Colombia's President Andres Pastrana is enlisting the help of multinationals to break that pattern. Besides Seagram and UDV, the government has signed cooperation agreements with Philip Morris, British American Tobacco, General Electric, Whirlpool, Sony, Aiwa, and Panasonic, among others. Some companies are also participating in a nationwide advertising campaign entreating consumers not to buy contraband goods and are training Colombian customs officers so they can better intercept illegal shipments. Eight electronics companies, meanwhile, have pledged to service products only if they are accompanied by official warranties that prove they were legally imported.
COOPERATION. National Customs Director Ricardo Ramirez credits efforts by foreign business with helping slash contraband in half over the past two years, to $1 billion. (Private groups acknowledge there's been some improvement, but contend the overall figure is closer to $5 billion.) According to official statistics, contraband's share of total cigarette imports is now 10%, vs. 80% two years ago. Meanwhile, legal sales of imported electronics account for 80% of the market, up from 40% in 1998. "This doesn't work without the cooperation of multinationals," says Ramirez.
Colombian authorities appreciate the help. Yet they've also made it clear that they won't stand for multinational involvement in the contraband trade. Colombia's customs and tax agency, DIAN, is investigating Philip Morris on charges that it understated the value of imports between 1996 and 1998, in order to evade tariffs. Meanwhile, 30 Colombian provinces have filed a racketeering suit against Philip Morris and BAT in a U.S. federal court. The companies are charged with facilitating contraband and defrauding local governments of tax revenues. Both Philip Morris and BAT have denied the charges. Smuggling "doesn't help us," says Don Harris, Philip Morris International's vice-president for international corporate affairs strategy. "It depreciates our legal product."
Whatever their official stance on the issue, foreign companies may be unwitting participants in the contraband trade. That's because smuggling is fueled by another type of illicit commerce. According to the U.S. Justice Dept., Colombian cartels launder an estimated $5 billion to $6 billion a year in profits by means of a system dubbed the black-market peso exchange. Through the exchange, which operates in major U.S. cities, drug dealers trade in dollars for pesos at unfavorable discounts, because they need to get their money back into Colombia. The currency traders then sell the cheap greenbacks to smugglers, who use the money to buy merchandise in the U.S.
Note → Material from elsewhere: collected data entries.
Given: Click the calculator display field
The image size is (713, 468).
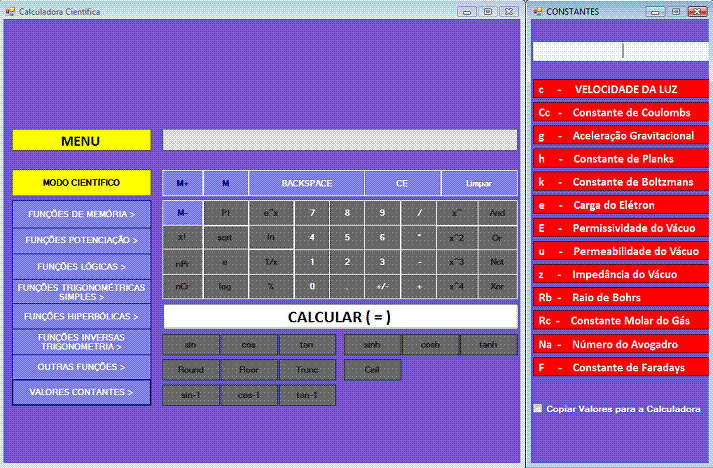Looking at the screenshot, I should pos(339,141).
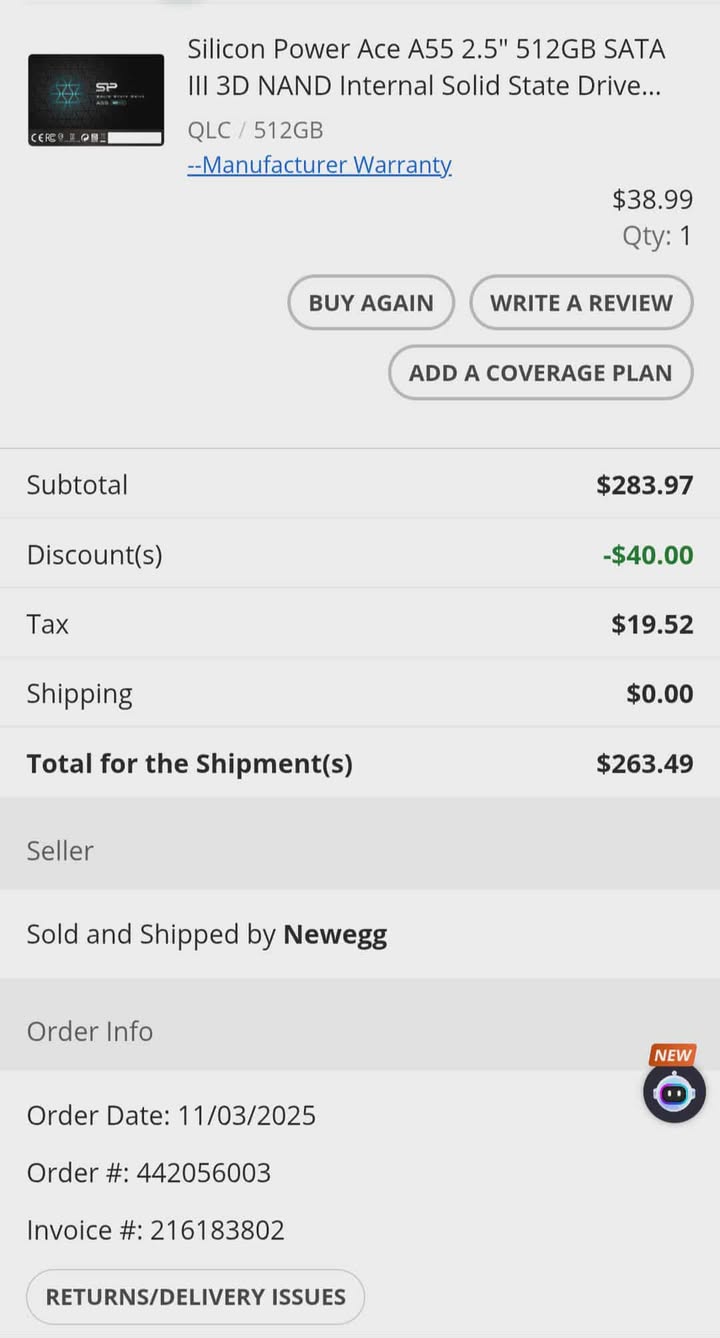Click the shipment total $263.49

[x=644, y=764]
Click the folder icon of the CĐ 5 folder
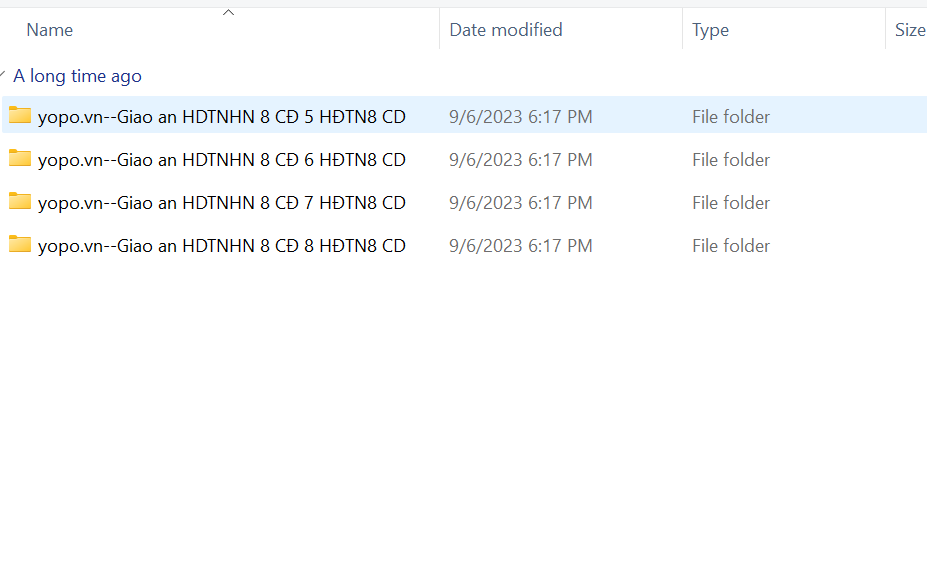 pos(20,116)

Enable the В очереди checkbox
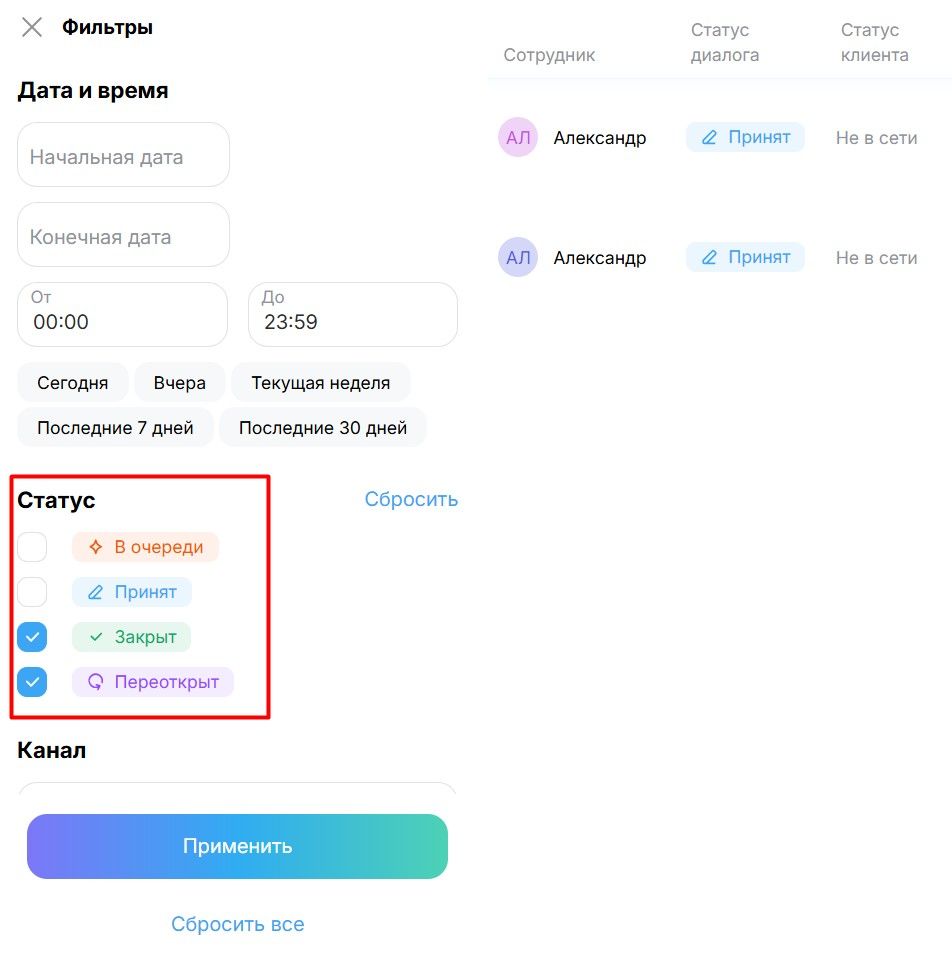32,547
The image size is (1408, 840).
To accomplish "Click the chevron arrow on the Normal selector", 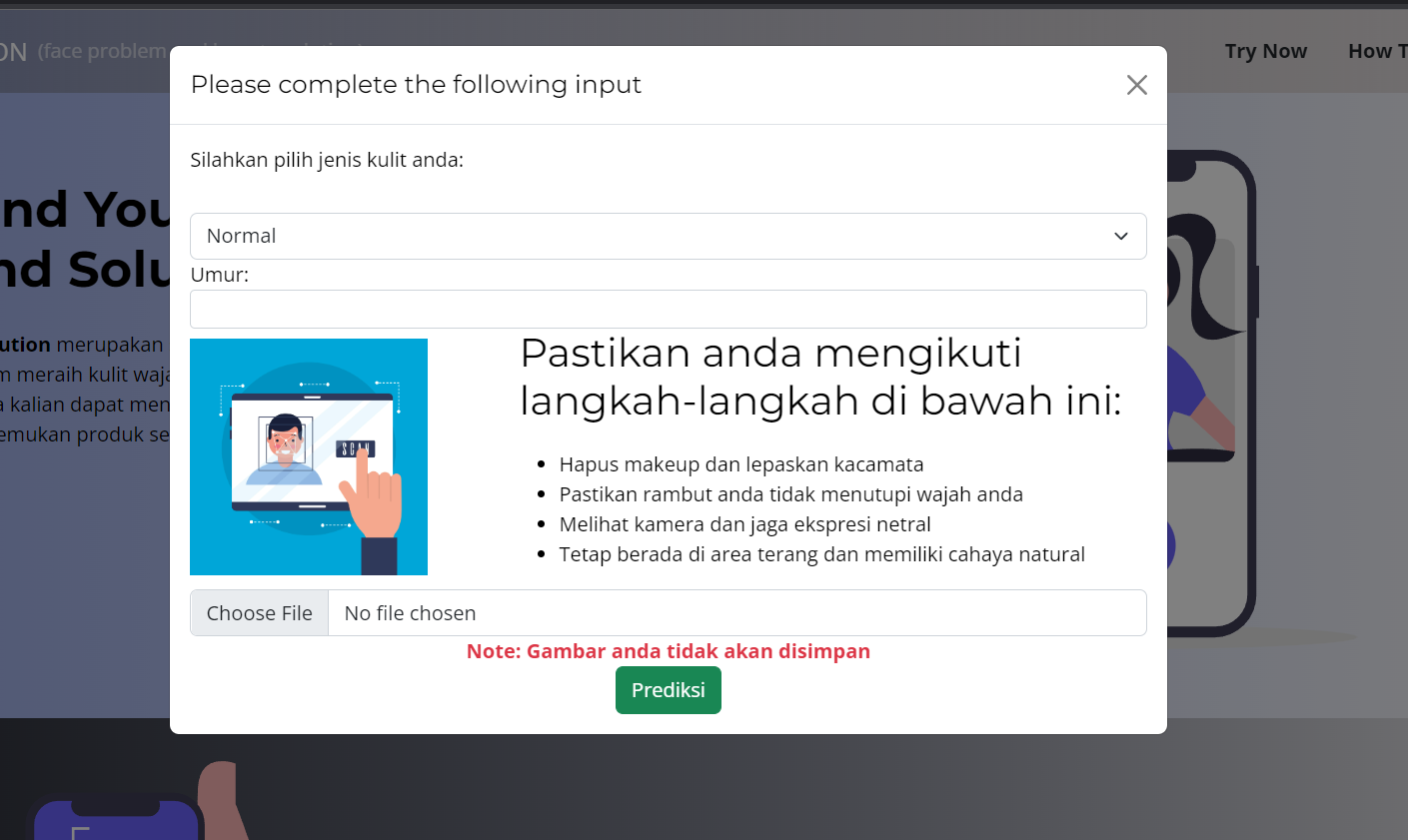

That's why some experts say Pastrana's chances of killing off the contraband trade for good are virtually nill. "If you don't eliminate money laundering, you won't eliminate contraband," says Ricardo Bonilla, director of the Center of Investigations for Development at Colombia's National University, which published a study on the subject in 1997. If that can ever be done, both Colombia and the U.S. would probably spring for more than just a bottle of Johnnie Walker--Black Label, not black market, of course.